Fatigue can certainly persist well after the end of treatment. Storey and colleagues in Edinburgh [23] recently assessed prostate cancer patients on follow-up greater than a year after treatment using the Brief Fatigue Inventory. These patients also filled in the Hospital Anxiety and Depression scale, the International Prostate Symptom Score, the EORTC QLQ-30 Quality of Life Questionnaire and the HADS score. Data was available for a total of 377 patients, 240 had been treated by radical radiotherapy and 133 by radical prostatectomy. The results in this group of patients were compared to a group of non-cancer controls. Interestingly the frequency of urinary symptoms was greater in the non-cancer controls than in the patients treated for prostate cancer. However, the prevalence of Clinically Relevant Fatigue (CRF) was 29 % in the prostate cancer patients versus 16 % of controls (p = 0.31). CRF was more common post-radiotherapy than post-prostatectomy (33 % versus 22 % p = 0.024). However, when other factors (current depression, anxiety, urinary symptoms, medical co-morbidities, pain and insomnia) were controlled for previous treatment did not predict CRF. Depression (HADS scale ≥ (greater than or equal to) 8) was by far the strongest association (OR 9.9 95 % CL 4.2–23.5).

There is some evidence that our advice to patients suffering from cancer fatigue in the past was detrimental.

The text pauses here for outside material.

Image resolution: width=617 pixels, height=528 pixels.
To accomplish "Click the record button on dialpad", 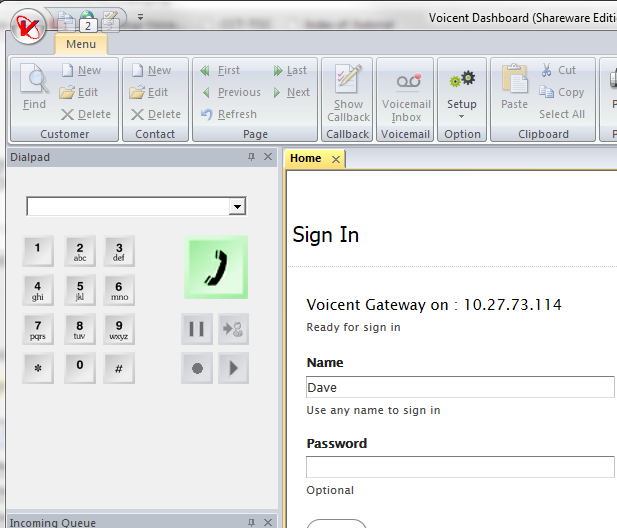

Typical advice given to such patients has been that they should rest and avoid physical effort. A study from Windsor and colleagues from Dundee [24] suggests this advice is wrong. Sixty six men receiving radical radiotherapy for prostate cancer were randomised to either an exercise group or another group who were not discouraged from performing normal activities but were advised to rest and take things easy if they became fatigued. Patients were assessed using the Brief Fatigue Inventory and walking distance was measured in a modified shuttle test before and after radiotherapy. The control group had a significant increase in fatigue scores from baseline at the end of radiotherapy (p = 0.013) with no significant increase observed in the exercise group (p = 0.203). A non-significant reduction (2.4 %) in shuttle test distance at the end of radiotherapy was observed in the control group, however in the exercise group there was a significant increase (13.2 %) in distance walked (p = 0.0003). Patients suffering from cancer fatigue should be screened for depression which is likely to be present in about half of these patients. A graded aerobic exercise programme should be considered for these patients rather than the classical advice of rest which could be detrimental.